Member of the National Assembly
- Incumbent
- Assumed office 9 May 2026
- Preceded by: János Bencsik
- Constituency: Komárom-Esztergom County 1st

Personal details
- Party: Tisza Party

= Ildikó Éva Sopov =

Hungarian politician

Ildikó Éva Sopov is a Hungarian politician who was elected member of the National Assembly in 2026.

== Early life and education ==
She grew up in Tata, in a family of Greek and German descent.

She graduated from the Eötvös Loránd University with a laws degree in 2000. In 2004, she completed a postgraduate specialization in European Law also at ELTE. The same year, she pursued further studies at the University of Oslo, where she focused on the intersection of law, technology and European legal developments.

Before entering politics, Sopov worked as a legal advisor, building experience in European legal affairs.

== Political career ==
She became involved with the TISZA Party during its formative years and was included among the party's candidates in the 2024 European Parliament election campaign.

At the 2026 Hungarian parliamentary election, she was elected Member of the National Assembly for Komárom-Esztergom County 1st constituency. She won the constituency with 59.8% of the vote, defeating the incumbent representative and securing one of the TISZA Party's individual constituency victories.

She took office on 9 May 2026, when the newly elected National Assembly was constituted.

== In Parliament ==
As a Member of Parliament, Sopov serves as Chair of the Committee on European Affairs, one of the National Assembly's standing committees responsible for scrutinising European Union legislation, monitoring EU affairs, and examining issues related to Hungary's membership .

She is also a member of the National Security Committee which exercises parliamentary oversight of national security services and policies.
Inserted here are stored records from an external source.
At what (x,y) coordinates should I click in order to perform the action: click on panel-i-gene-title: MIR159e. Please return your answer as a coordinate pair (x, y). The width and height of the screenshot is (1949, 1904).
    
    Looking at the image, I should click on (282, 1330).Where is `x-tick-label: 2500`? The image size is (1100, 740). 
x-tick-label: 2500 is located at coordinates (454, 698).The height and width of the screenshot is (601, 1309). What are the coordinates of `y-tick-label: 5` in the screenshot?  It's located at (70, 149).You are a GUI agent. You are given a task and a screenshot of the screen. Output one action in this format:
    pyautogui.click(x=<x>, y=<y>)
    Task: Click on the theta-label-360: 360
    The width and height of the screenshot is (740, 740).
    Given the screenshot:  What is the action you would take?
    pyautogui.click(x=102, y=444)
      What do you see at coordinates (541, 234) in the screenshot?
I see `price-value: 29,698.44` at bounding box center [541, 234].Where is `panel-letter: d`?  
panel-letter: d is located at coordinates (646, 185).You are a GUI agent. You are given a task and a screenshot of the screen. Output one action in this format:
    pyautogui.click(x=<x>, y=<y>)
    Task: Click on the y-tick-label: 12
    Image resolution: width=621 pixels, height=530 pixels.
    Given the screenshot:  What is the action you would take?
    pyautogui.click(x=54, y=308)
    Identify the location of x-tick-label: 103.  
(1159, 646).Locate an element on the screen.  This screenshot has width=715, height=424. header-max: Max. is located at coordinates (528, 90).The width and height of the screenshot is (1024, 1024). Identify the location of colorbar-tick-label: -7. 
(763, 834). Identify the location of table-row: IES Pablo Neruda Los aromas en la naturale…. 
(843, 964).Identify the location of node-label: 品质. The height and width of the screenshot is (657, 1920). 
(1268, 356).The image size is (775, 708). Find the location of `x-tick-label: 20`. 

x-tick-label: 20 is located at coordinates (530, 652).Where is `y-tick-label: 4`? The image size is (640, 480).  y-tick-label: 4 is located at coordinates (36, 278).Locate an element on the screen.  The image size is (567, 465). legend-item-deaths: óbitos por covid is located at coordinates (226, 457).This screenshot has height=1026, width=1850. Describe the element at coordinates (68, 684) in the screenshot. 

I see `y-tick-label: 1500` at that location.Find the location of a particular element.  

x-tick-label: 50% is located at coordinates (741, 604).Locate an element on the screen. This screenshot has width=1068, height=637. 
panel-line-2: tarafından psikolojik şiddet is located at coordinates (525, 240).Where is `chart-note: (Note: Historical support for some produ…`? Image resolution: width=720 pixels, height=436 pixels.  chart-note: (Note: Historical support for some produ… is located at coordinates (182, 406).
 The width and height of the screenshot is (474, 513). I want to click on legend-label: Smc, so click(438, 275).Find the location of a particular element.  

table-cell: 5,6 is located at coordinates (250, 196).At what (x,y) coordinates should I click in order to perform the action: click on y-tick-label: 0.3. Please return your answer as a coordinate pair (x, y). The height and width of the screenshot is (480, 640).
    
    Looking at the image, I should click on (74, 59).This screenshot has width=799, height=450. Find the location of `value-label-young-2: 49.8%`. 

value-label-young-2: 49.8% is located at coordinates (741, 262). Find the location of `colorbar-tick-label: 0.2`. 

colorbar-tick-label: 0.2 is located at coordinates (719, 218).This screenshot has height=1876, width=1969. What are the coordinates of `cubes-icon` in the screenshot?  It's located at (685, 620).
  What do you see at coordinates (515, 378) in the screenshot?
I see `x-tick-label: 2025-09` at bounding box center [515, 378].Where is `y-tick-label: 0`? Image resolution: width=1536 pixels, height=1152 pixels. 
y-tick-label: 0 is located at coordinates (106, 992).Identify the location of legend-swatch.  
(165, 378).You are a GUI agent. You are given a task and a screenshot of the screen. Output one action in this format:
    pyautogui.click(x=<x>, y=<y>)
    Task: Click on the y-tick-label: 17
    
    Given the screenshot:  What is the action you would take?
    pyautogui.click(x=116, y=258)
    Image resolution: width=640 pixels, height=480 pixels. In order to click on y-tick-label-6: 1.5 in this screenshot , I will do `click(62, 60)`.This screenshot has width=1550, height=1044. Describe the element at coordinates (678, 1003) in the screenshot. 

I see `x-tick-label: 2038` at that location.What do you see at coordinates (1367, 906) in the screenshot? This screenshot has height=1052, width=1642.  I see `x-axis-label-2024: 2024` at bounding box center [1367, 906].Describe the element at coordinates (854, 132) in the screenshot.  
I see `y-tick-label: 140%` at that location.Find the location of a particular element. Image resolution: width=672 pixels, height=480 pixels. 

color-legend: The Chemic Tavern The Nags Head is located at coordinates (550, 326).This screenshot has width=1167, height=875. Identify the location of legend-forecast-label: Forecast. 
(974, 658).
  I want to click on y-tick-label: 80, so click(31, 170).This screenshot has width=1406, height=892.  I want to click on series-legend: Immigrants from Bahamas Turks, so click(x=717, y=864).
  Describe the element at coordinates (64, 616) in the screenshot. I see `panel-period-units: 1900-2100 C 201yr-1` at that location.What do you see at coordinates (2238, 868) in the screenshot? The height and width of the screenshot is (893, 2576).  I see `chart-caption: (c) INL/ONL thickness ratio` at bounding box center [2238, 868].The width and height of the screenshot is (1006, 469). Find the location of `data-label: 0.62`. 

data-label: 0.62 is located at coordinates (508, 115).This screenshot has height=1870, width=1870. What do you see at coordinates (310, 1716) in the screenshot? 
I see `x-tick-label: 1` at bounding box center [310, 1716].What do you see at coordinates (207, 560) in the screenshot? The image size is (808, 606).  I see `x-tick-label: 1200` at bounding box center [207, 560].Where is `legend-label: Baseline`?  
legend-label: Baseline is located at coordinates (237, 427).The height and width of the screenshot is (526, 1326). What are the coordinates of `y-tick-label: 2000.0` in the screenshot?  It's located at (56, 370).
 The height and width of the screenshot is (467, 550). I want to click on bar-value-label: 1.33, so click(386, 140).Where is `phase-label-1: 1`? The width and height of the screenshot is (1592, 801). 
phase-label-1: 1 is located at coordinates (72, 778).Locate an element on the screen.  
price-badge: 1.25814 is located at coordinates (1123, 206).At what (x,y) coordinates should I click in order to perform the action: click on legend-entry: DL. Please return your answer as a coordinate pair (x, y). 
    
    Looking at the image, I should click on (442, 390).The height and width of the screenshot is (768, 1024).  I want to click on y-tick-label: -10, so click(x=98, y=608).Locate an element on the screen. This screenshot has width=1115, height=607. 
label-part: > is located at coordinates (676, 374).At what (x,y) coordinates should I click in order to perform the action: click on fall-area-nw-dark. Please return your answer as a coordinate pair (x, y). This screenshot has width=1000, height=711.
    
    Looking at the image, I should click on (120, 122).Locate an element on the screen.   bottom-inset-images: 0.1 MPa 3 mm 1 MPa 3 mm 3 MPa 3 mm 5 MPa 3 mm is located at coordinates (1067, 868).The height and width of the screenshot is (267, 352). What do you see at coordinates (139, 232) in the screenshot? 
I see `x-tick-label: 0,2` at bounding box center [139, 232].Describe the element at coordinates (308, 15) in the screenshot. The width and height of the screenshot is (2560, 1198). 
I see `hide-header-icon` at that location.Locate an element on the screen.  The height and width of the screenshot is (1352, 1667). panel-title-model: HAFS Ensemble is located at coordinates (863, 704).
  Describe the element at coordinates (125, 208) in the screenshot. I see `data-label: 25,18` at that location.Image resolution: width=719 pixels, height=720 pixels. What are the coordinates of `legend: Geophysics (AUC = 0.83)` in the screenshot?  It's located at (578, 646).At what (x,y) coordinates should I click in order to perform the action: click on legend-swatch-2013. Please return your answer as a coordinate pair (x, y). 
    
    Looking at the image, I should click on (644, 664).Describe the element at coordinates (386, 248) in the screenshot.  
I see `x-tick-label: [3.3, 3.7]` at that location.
In June 2026, she was elected to the Parliamentary Committee of Inquiry into the Operations of the Hungarian National Bank (MNB), established to investigate the governance and asset management practices of the central bank.

Her parliamentary work focuses on European integration, democratic institutions, national security, and strengthening Hungary's role within the European Union.

== Personal life ==
She is married and has two children.